## Start Items
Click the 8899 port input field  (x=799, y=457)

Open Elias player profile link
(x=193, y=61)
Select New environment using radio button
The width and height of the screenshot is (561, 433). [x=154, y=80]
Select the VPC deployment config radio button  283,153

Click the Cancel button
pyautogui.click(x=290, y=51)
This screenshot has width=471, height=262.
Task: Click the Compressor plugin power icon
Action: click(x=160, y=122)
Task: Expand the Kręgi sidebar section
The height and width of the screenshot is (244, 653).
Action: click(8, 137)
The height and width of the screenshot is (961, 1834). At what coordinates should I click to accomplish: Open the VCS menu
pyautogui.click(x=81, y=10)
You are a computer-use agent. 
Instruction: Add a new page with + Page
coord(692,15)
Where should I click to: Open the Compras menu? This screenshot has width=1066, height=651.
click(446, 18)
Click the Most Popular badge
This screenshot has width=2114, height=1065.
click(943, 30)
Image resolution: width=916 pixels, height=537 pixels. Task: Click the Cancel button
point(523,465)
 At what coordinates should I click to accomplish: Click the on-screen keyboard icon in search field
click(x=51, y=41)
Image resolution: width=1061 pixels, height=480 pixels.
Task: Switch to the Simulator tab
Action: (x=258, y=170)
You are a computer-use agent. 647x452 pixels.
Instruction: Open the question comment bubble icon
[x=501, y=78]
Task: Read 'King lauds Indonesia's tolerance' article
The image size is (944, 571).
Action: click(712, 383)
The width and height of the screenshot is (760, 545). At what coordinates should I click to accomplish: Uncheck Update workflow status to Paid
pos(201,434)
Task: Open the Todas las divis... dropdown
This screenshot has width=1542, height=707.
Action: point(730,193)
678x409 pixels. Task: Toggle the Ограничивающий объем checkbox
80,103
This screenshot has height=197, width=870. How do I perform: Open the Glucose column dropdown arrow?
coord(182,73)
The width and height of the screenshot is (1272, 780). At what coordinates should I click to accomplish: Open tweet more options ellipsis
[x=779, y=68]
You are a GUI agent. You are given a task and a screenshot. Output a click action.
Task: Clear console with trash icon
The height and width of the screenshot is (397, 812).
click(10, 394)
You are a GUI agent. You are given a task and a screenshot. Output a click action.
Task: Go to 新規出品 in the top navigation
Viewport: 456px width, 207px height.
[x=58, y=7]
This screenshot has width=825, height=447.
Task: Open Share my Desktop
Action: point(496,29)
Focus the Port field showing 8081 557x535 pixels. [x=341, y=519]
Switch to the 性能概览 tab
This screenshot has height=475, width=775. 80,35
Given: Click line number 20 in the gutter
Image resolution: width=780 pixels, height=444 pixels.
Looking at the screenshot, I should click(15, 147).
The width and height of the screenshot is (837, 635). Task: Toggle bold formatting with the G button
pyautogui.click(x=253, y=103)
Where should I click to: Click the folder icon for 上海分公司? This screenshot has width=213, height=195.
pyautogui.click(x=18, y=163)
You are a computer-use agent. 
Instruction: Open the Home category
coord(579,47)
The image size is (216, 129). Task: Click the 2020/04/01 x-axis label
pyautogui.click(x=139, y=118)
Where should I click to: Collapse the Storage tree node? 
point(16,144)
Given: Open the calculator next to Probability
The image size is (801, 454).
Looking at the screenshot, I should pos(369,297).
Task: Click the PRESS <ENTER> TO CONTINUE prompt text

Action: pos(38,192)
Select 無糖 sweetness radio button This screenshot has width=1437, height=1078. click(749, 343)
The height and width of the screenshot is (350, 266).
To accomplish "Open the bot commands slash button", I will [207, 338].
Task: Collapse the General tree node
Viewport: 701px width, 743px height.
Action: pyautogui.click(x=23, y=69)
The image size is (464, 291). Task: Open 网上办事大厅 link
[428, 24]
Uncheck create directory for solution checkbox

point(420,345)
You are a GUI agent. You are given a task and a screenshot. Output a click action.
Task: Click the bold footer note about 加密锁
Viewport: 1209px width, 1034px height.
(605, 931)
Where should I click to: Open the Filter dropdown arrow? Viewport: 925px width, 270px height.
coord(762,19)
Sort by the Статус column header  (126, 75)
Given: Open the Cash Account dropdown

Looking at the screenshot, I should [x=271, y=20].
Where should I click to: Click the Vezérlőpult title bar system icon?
## End Items
> [Directive] Rewrite all of the records with "Cancel button" swapped for "Dismiss button" wherever it occurs, keeping everything else the same.

> [Written solution]
Click the 8899 port input field  (x=799, y=457)

Open Elias player profile link
(x=193, y=61)
Select New environment using radio button
The width and height of the screenshot is (561, 433). [x=154, y=80]
Select the VPC deployment config radio button  283,153

Click the Dismiss button
pyautogui.click(x=290, y=51)
This screenshot has width=471, height=262.
Task: Click the Compressor plugin power icon
Action: click(x=160, y=122)
Task: Expand the Kręgi sidebar section
The height and width of the screenshot is (244, 653).
Action: click(8, 137)
The height and width of the screenshot is (961, 1834). At what coordinates should I click to accomplish: Open the VCS menu
pyautogui.click(x=81, y=10)
You are a computer-use agent. 
Instruction: Add a new page with + Page
coord(692,15)
Where should I click to: Open the Compras menu? This screenshot has width=1066, height=651.
click(446, 18)
Click the Most Popular badge
This screenshot has width=2114, height=1065.
click(943, 30)
Image resolution: width=916 pixels, height=537 pixels. Task: Click the Dismiss button
point(523,465)
 At what coordinates should I click to accomplish: Click the on-screen keyboard icon in search field
click(x=51, y=41)
Image resolution: width=1061 pixels, height=480 pixels.
Task: Switch to the Simulator tab
Action: (x=258, y=170)
You are a computer-use agent. 647x452 pixels.
Instruction: Open the question comment bubble icon
[x=501, y=78]
Task: Read 'King lauds Indonesia's tolerance' article
The image size is (944, 571).
Action: click(712, 383)
The width and height of the screenshot is (760, 545). At what coordinates should I click to accomplish: Uncheck Update workflow status to Paid
pos(201,434)
Task: Open the Todas las divis... dropdown
This screenshot has width=1542, height=707.
Action: point(730,193)
678x409 pixels. Task: Toggle the Ограничивающий объем checkbox
80,103
This screenshot has height=197, width=870. How do I perform: Open the Glucose column dropdown arrow?
coord(182,73)
The width and height of the screenshot is (1272, 780). At what coordinates should I click to accomplish: Open tweet more options ellipsis
[x=779, y=68]
You are a GUI agent. You are given a task and a screenshot. Output a click action.
Task: Clear console with trash icon
The height and width of the screenshot is (397, 812).
click(10, 394)
You are a GUI agent. You are given a task and a screenshot. Output a click action.
Task: Go to 新規出品 in the top navigation
Viewport: 456px width, 207px height.
[x=58, y=7]
This screenshot has width=825, height=447.
Task: Open Share my Desktop
Action: point(496,29)
Focus the Port field showing 8081 557x535 pixels. [x=341, y=519]
Switch to the 性能概览 tab
This screenshot has height=475, width=775. 80,35
Given: Click line number 20 in the gutter
Image resolution: width=780 pixels, height=444 pixels.
Looking at the screenshot, I should click(15, 147).
The width and height of the screenshot is (837, 635). Task: Toggle bold formatting with the G button
pyautogui.click(x=253, y=103)
Where should I click to: Click the folder icon for 上海分公司? This screenshot has width=213, height=195.
pyautogui.click(x=18, y=163)
You are a computer-use agent. 
Instruction: Open the Home category
coord(579,47)
The image size is (216, 129). Task: Click the 2020/04/01 x-axis label
pyautogui.click(x=139, y=118)
Where should I click to: Collapse the Storage tree node? 
point(16,144)
Given: Open the calculator next to Probability
The image size is (801, 454).
Looking at the screenshot, I should pos(369,297).
Task: Click the PRESS <ENTER> TO CONTINUE prompt text

Action: pos(38,192)
Select 無糖 sweetness radio button This screenshot has width=1437, height=1078. click(749, 343)
The height and width of the screenshot is (350, 266).
To accomplish "Open the bot commands slash button", I will [207, 338].
Task: Collapse the General tree node
Viewport: 701px width, 743px height.
Action: pyautogui.click(x=23, y=69)
The image size is (464, 291). Task: Open 网上办事大厅 link
[428, 24]
Uncheck create directory for solution checkbox

point(420,345)
You are a GUI agent. You are given a task and a screenshot. Output a click action.
Task: Click the bold footer note about 加密锁
Viewport: 1209px width, 1034px height.
(605, 931)
Where should I click to: Open the Filter dropdown arrow? Viewport: 925px width, 270px height.
coord(762,19)
Sort by the Статус column header  (126, 75)
Given: Open the Cash Account dropdown

Looking at the screenshot, I should [x=271, y=20].
Where should I click to: Click the Vezérlőpult title bar system icon?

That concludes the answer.